**WHAT YOU HAVE TO DO**. Transcribe the entries, keeping every character the same.

**THE RECORDS**.

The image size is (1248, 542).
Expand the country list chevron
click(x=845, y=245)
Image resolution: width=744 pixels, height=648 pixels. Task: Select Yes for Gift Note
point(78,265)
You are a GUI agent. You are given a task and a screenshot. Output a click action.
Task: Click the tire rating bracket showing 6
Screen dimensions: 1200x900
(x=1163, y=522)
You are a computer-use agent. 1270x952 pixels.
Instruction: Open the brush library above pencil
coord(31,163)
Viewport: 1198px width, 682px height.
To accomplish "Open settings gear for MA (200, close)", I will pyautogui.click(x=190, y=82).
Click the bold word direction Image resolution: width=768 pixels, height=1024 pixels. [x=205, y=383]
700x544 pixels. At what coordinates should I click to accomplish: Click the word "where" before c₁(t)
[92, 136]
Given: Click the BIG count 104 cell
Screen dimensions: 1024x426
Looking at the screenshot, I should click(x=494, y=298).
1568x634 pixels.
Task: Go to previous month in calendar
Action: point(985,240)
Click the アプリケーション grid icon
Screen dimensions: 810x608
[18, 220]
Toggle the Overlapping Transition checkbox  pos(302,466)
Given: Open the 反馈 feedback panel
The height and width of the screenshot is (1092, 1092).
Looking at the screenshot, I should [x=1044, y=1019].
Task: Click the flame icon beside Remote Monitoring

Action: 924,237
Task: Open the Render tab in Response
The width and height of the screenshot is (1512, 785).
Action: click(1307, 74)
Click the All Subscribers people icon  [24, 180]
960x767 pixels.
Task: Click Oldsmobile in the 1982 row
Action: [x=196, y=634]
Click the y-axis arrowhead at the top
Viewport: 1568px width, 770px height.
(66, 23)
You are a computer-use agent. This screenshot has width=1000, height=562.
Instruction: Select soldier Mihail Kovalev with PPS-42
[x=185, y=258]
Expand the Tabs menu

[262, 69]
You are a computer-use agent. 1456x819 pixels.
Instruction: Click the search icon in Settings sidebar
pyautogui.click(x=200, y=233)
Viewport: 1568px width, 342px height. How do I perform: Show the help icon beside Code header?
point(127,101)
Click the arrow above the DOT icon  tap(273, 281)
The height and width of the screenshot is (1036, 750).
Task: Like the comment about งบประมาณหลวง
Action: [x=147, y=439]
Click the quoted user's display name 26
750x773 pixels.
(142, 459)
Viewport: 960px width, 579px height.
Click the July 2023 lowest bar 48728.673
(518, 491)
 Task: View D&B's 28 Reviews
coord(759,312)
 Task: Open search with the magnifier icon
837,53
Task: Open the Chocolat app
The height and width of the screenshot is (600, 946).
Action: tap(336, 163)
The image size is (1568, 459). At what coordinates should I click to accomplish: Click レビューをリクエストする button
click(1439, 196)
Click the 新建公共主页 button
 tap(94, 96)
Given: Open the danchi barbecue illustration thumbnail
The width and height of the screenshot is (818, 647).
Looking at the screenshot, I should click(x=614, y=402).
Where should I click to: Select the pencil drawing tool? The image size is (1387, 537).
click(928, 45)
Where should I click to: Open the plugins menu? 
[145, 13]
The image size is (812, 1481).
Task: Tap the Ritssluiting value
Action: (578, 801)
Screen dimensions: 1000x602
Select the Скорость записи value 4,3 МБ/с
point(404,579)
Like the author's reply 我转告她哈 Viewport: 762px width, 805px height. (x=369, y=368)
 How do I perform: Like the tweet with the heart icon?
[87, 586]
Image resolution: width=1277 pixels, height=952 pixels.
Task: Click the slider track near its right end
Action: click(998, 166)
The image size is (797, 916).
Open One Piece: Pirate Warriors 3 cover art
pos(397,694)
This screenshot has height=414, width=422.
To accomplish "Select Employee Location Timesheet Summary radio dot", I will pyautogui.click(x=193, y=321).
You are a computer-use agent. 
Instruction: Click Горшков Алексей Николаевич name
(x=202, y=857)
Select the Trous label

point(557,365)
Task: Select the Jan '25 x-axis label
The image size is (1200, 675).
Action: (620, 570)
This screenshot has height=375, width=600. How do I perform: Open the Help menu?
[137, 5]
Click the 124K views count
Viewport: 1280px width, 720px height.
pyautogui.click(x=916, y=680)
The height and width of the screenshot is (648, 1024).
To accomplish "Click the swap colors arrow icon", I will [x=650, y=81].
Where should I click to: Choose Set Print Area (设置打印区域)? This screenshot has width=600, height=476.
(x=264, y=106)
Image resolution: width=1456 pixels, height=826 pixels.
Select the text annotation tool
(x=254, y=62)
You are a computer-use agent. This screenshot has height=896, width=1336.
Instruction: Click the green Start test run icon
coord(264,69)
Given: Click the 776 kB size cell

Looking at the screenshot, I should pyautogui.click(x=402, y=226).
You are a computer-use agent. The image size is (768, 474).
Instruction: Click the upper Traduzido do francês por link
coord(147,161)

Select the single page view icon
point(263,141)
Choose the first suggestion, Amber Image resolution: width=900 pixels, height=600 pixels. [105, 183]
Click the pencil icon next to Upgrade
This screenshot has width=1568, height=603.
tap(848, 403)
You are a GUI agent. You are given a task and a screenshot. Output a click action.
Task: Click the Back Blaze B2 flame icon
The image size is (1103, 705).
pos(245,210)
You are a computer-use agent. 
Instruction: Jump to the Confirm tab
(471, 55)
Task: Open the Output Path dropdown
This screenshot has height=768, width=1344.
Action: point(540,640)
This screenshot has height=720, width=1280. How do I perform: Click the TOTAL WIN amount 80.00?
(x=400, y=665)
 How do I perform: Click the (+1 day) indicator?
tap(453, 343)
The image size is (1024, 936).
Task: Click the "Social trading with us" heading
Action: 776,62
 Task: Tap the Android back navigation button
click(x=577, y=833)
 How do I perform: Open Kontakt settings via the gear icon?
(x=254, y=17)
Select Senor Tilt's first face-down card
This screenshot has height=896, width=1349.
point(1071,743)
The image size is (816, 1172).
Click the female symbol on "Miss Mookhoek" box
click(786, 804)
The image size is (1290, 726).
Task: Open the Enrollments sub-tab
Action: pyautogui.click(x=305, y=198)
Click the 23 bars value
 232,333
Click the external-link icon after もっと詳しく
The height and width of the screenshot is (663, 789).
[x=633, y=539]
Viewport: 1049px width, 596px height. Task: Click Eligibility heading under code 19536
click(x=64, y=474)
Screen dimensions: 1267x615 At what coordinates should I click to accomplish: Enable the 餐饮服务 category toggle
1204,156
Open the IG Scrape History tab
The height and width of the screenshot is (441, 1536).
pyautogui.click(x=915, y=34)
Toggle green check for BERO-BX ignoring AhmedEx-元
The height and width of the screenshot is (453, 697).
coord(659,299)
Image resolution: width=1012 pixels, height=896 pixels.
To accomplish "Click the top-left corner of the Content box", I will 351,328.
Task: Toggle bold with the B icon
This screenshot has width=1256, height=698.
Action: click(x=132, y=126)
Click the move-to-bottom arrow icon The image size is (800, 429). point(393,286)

**ANSWER SECTION**.
The image size is (1248, 542).
Expand the country list chevron
click(x=845, y=245)
Image resolution: width=744 pixels, height=648 pixels. Task: Select Yes for Gift Note
point(78,265)
You are a GUI agent. You are given a task and a screenshot. Output a click action.
Task: Click the tire rating bracket showing 6
Screen dimensions: 1200x900
(x=1163, y=522)
You are a computer-use agent. 1270x952 pixels.
Instruction: Open the brush library above pencil
coord(31,163)
Viewport: 1198px width, 682px height.
To accomplish "Open settings gear for MA (200, close)", I will pyautogui.click(x=190, y=82).
Click the bold word direction Image resolution: width=768 pixels, height=1024 pixels. [x=205, y=383]
700x544 pixels. At what coordinates should I click to accomplish: Click the word "where" before c₁(t)
[92, 136]
Given: Click the BIG count 104 cell
Screen dimensions: 1024x426
Looking at the screenshot, I should click(x=494, y=298).
1568x634 pixels.
Task: Go to previous month in calendar
Action: point(985,240)
Click the アプリケーション grid icon
Screen dimensions: 810x608
[18, 220]
Toggle the Overlapping Transition checkbox  pos(302,466)
Given: Open the 反馈 feedback panel
The height and width of the screenshot is (1092, 1092).
Looking at the screenshot, I should [x=1044, y=1019].
Task: Click the flame icon beside Remote Monitoring

Action: 924,237
Task: Open the Render tab in Response
The width and height of the screenshot is (1512, 785).
Action: click(1307, 74)
Click the All Subscribers people icon  [24, 180]
960x767 pixels.
Task: Click Oldsmobile in the 1982 row
Action: [x=196, y=634]
Click the y-axis arrowhead at the top
Viewport: 1568px width, 770px height.
(66, 23)
You are a computer-use agent. This screenshot has width=1000, height=562.
Instruction: Select soldier Mihail Kovalev with PPS-42
[x=185, y=258]
Expand the Tabs menu

[262, 69]
You are a computer-use agent. 1456x819 pixels.
Instruction: Click the search icon in Settings sidebar
pyautogui.click(x=200, y=233)
Viewport: 1568px width, 342px height. How do I perform: Show the help icon beside Code header?
point(127,101)
Click the arrow above the DOT icon  tap(273, 281)
The height and width of the screenshot is (1036, 750).
Task: Like the comment about งบประมาณหลวง
Action: [x=147, y=439]
Click the quoted user's display name 26
750x773 pixels.
(142, 459)
Viewport: 960px width, 579px height.
Click the July 2023 lowest bar 48728.673
(518, 491)
 Task: View D&B's 28 Reviews
coord(759,312)
 Task: Open search with the magnifier icon
837,53
Task: Open the Chocolat app
The height and width of the screenshot is (600, 946).
Action: tap(336, 163)
The image size is (1568, 459). At what coordinates should I click to accomplish: Click レビューをリクエストする button
click(1439, 196)
Click the 新建公共主页 button
 tap(94, 96)
Given: Open the danchi barbecue illustration thumbnail
The width and height of the screenshot is (818, 647).
Looking at the screenshot, I should click(x=614, y=402).
Where should I click to: Select the pencil drawing tool? The image size is (1387, 537).
click(928, 45)
Where should I click to: Open the plugins menu? 
[145, 13]
The image size is (812, 1481).
Task: Tap the Ritssluiting value
Action: (578, 801)
Screen dimensions: 1000x602
Select the Скорость записи value 4,3 МБ/с
point(404,579)
Like the author's reply 我转告她哈 Viewport: 762px width, 805px height. (x=369, y=368)
 How do I perform: Like the tweet with the heart icon?
[87, 586]
Image resolution: width=1277 pixels, height=952 pixels.
Task: Click the slider track near its right end
Action: click(998, 166)
The image size is (797, 916).
Open One Piece: Pirate Warriors 3 cover art
pos(397,694)
This screenshot has height=414, width=422.
To accomplish "Select Employee Location Timesheet Summary radio dot", I will pyautogui.click(x=193, y=321).
You are a computer-use agent. 
Instruction: Click Горшков Алексей Николаевич name
(x=202, y=857)
Select the Trous label

point(557,365)
Task: Select the Jan '25 x-axis label
The image size is (1200, 675).
Action: (620, 570)
This screenshot has height=375, width=600. How do I perform: Open the Help menu?
[137, 5]
Click the 124K views count
Viewport: 1280px width, 720px height.
pyautogui.click(x=916, y=680)
The height and width of the screenshot is (648, 1024).
To accomplish "Click the swap colors arrow icon", I will [x=650, y=81].
Where should I click to: Choose Set Print Area (设置打印区域)? This screenshot has width=600, height=476.
(x=264, y=106)
Image resolution: width=1456 pixels, height=826 pixels.
Select the text annotation tool
(x=254, y=62)
You are a computer-use agent. This screenshot has height=896, width=1336.
Instruction: Click the green Start test run icon
coord(264,69)
Given: Click the 776 kB size cell

Looking at the screenshot, I should pyautogui.click(x=402, y=226).
You are a computer-use agent. The image size is (768, 474).
Instruction: Click the upper Traduzido do francês por link
coord(147,161)

Select the single page view icon
point(263,141)
Choose the first suggestion, Amber Image resolution: width=900 pixels, height=600 pixels. [105, 183]
Click the pencil icon next to Upgrade
This screenshot has width=1568, height=603.
tap(848, 403)
You are a GUI agent. You are given a task and a screenshot. Output a click action.
Task: Click the Back Blaze B2 flame icon
The image size is (1103, 705).
pos(245,210)
You are a computer-use agent. 
Instruction: Jump to the Confirm tab
(471, 55)
Task: Open the Output Path dropdown
This screenshot has height=768, width=1344.
Action: point(540,640)
This screenshot has height=720, width=1280. How do I perform: Click the TOTAL WIN amount 80.00?
(x=400, y=665)
 How do I perform: Click the (+1 day) indicator?
tap(453, 343)
The image size is (1024, 936).
Task: Click the "Social trading with us" heading
Action: 776,62
 Task: Tap the Android back navigation button
click(x=577, y=833)
 How do I perform: Open Kontakt settings via the gear icon?
(x=254, y=17)
Select Senor Tilt's first face-down card
This screenshot has height=896, width=1349.
point(1071,743)
The image size is (816, 1172).
Click the female symbol on "Miss Mookhoek" box
click(786, 804)
The image size is (1290, 726).
Task: Open the Enrollments sub-tab
Action: pyautogui.click(x=305, y=198)
Click the 23 bars value
 232,333
Click the external-link icon after もっと詳しく
The height and width of the screenshot is (663, 789).
[x=633, y=539]
Viewport: 1049px width, 596px height. Task: Click Eligibility heading under code 19536
click(x=64, y=474)
Screen dimensions: 1267x615 At what coordinates should I click to accomplish: Enable the 餐饮服务 category toggle
1204,156
Open the IG Scrape History tab
The height and width of the screenshot is (441, 1536).
pyautogui.click(x=915, y=34)
Toggle green check for BERO-BX ignoring AhmedEx-元
The height and width of the screenshot is (453, 697).
coord(659,299)
Image resolution: width=1012 pixels, height=896 pixels.
To accomplish "Click the top-left corner of the Content box", I will 351,328.
Task: Toggle bold with the B icon
This screenshot has width=1256, height=698.
Action: click(x=132, y=126)
Click the move-to-bottom arrow icon The image size is (800, 429). point(393,286)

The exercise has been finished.